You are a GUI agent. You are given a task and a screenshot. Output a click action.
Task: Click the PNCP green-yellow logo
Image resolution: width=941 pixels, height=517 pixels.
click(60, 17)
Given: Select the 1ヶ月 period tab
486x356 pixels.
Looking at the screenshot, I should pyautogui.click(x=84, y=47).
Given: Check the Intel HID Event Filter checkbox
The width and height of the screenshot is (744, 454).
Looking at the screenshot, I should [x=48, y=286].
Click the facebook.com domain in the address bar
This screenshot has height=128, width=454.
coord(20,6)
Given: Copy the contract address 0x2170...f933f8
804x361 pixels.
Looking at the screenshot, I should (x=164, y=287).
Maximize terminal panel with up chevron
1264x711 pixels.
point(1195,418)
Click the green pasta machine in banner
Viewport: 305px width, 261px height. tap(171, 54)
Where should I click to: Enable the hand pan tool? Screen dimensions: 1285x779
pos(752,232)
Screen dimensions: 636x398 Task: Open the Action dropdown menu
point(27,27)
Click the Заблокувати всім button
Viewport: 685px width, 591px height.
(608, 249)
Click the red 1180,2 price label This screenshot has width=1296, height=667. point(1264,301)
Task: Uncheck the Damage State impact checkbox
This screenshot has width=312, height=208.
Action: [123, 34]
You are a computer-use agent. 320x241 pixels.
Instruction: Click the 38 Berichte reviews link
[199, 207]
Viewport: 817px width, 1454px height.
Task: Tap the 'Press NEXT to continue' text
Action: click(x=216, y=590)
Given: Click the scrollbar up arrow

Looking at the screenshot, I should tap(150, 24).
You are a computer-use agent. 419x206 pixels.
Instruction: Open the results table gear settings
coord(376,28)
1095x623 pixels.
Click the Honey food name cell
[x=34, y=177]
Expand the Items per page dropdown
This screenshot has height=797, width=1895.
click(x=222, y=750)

+++

--- Work required ---
Please state how many lines in the material above include the word "address". Nothing but the number is wanted.

--- Solved problem ---
2